Nos anos 2000, modelos populares como o Uno Mille e o Gol 1.0 alcançavam até 18 km/l com etanol em ciclo rodoviário. Hoje, em plena era da tecnologia automotiva, poucos carros flex sequer chegam aos 14 km/l com o mesmo combustível. Mas por que a eficiência parece ter regredido?
A resposta está longe de ser simples. A evolução tecnológica dos motores trouxe mais potência, conforto e segurança, mas em troca de maior peso, maior consumo e exigências ambientais mais rígidas.
Com a adição de itens como ar-condicionado, direção elétrica, sistemas multimídia e controles de estabilidade, os veículos se tornaram mais pesados. Em média, um carro compacto atual pesa cerca de 200 kg a mais do que um similar de 20 anos atrás. Esse aumento impacta diretamente no consumo, especialmente com etanol, que tem menor densidade energética.
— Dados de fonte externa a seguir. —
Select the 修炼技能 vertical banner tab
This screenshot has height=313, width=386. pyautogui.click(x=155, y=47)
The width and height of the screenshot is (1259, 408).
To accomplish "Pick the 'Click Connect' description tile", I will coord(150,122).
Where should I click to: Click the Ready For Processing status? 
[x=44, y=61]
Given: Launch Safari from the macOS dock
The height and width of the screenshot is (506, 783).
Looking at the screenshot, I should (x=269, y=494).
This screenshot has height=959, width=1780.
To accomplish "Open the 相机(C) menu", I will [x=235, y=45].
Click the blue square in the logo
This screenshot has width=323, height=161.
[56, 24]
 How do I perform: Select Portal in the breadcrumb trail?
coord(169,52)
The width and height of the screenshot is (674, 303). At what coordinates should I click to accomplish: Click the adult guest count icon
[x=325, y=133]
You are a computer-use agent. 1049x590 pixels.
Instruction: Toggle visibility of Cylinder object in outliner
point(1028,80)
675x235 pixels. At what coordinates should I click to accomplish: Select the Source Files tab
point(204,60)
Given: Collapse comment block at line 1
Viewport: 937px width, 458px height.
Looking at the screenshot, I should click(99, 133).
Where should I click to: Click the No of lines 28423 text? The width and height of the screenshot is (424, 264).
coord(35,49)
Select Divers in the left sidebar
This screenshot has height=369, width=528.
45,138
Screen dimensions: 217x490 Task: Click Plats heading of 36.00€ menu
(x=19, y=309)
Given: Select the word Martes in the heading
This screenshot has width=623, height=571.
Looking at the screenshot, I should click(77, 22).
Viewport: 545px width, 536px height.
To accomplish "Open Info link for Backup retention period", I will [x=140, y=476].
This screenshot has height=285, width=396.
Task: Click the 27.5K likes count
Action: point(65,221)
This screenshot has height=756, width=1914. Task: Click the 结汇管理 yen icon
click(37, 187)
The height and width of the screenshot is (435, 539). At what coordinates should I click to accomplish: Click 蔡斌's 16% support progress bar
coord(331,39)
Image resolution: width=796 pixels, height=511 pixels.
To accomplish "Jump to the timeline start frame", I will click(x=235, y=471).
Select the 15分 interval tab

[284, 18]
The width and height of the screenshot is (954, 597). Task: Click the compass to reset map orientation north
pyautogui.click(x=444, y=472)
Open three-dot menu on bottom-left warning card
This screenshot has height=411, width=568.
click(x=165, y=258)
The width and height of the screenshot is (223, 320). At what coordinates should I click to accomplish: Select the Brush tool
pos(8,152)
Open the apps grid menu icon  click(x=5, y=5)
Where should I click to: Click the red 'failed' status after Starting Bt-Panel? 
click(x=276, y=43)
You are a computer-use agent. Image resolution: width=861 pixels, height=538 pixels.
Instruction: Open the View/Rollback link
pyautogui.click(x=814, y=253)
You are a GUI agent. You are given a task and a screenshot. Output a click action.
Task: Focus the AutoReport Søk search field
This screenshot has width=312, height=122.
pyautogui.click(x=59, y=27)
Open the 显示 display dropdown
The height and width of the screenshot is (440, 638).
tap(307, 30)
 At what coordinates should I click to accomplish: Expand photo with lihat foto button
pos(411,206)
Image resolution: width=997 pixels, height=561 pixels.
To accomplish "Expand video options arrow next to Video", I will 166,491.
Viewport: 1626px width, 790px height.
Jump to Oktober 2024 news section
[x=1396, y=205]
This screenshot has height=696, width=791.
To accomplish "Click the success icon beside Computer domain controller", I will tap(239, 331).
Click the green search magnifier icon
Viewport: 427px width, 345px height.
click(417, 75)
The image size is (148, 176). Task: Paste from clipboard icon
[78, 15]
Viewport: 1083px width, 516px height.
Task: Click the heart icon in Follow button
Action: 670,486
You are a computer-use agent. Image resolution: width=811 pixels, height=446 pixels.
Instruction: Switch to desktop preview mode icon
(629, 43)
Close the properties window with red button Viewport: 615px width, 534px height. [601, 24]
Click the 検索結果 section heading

Os motores modernos são calibrados para emitir menos poluentes, o que nem sempre favorece o consumo com etanol. A busca por emissões mais limpas exige combustões mais controladas e temperaturas mais altas, impactando o rendimento do etanol, especialmente em trajetos urbanos.
Enquanto o Brasil é referência no uso de etanol, muitos modelos vendidos aqui são derivados de plataformas globais, pensadas majoritariamente para gasolina. A adaptação ao etanol nem sempre é otimizada, resultando em menor eficiência energética.
Hoje, um carro 1.0 turbo tem potência similar a um 1.8 dos anos 2000. O consumidor quer mais desempenho, mesmo nos modelos compactos. Essa exigência gera consumo mais alto, sobretudo ao utilizar a potência extra com frequência.
Os carros modernos ganharam em segurança, conforto e desempenho, mas a eficiência com etanol foi uma das vítimas desse avanço. A boa notícia? Com a eletrificação e novos biocombustíveis, a engenharia já trabalha para unir potência e eficiência em breve.